Debates of the Senate  
1st Session, 41st Parliament, Volume 148, Issue 165
  Thursday, May 23, 2013
Statement: Era 21 Networking Breakfast for Young Canadians on Parliament Hill
Hon. Lillian Eva Dyck: Honourable senators, on May 8, I hosted the ninth annual Era 21 Networking Breakfast for Young Canadians on Parliament Hill. This event was started by the Honourable Vivienne Poy. After her retirement last year, I was humbled to be asked to serve as the patron of this wonderful event.

In its ninth year, the breakfast is held annually in the Parliamentary Restaurant to celebrate Asian Heritage Month and Black History Month, and it brings together about 100 young Canadians in grades 11 and 12. Those students of Asian, African and Aboriginal heritage invite a peer who is not of their own ethnocultural community to attend this inclusive event. Parliamentarians and local business, professional and cultural leaders are also invited to network with the students at their tables.

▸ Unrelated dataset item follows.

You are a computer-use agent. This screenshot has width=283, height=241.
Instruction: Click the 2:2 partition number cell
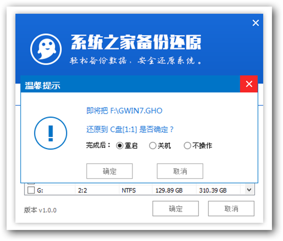tap(83, 191)
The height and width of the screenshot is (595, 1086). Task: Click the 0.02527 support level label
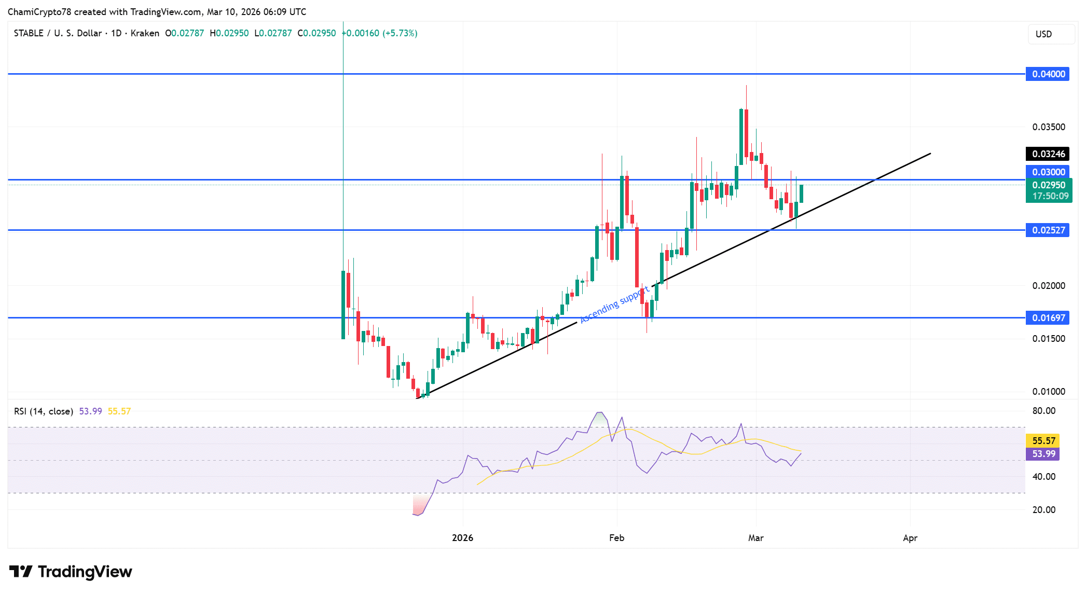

This event is a joint Asian Heritage Month and Black History Month diversity celebration supported by our outstanding community partners, the Ottawa Asian Heritage Month Society, the J'Nikira Dinqinesh Education Centre, and our sponsor, the Royal Bank of Canada. I would like to thank them for their hard work on this event. I would also like to thank the Ottawa-Carleton District School Board for their participation in this event year after year.

The intent of the breakfast is to encourage the idea of networking across the diverse cultures that reflect Canada's unique multicultural heritage and to help students understand the great advantage of Canada's diversity in terms of the opportunities it provides them as global citizens.

The event started off with a traditional Aboriginal song from the Picody Family Aboriginal singers and drummers. We were honoured to have three outstanding young panellists to speak to the students about their struggles and triumphs of being a young leader in Canada today. The panellists were Caitlin Tolley, a band councillor at the Kitigan Zibi Algonquin First Nation and bachelor's student at the University of Ottawa; Jorge Barrera, a reporter from the Aboriginal Peoples Television Network; and Jenna Tenn-Yuk, a slam poet and master's student at the University of Ottawa. Each of these speakers offered a unique story of what pushes them to understand their own heritage and use it as motivation for achieving change in their communities, Canada and the world. I would like to thank Caitlin, Jorge and Jenna for inspiring the students and also me.

Honourable senators, Canada's diversity allows us a great opportunity to expand upon our own cultural identification and connect with those around us. This country is our shared home, and understanding and celebrating our differences will only strengthen our society.

Looking out into the crowd that morning and seeing all of those young, bright and multicultural faces looking back at me really gave me hope that this new generation can achieve great things, not just in the future but right now. There was definitely an energy in the room that morning; these young people were ready to act. I wish them all the best in their endeavours.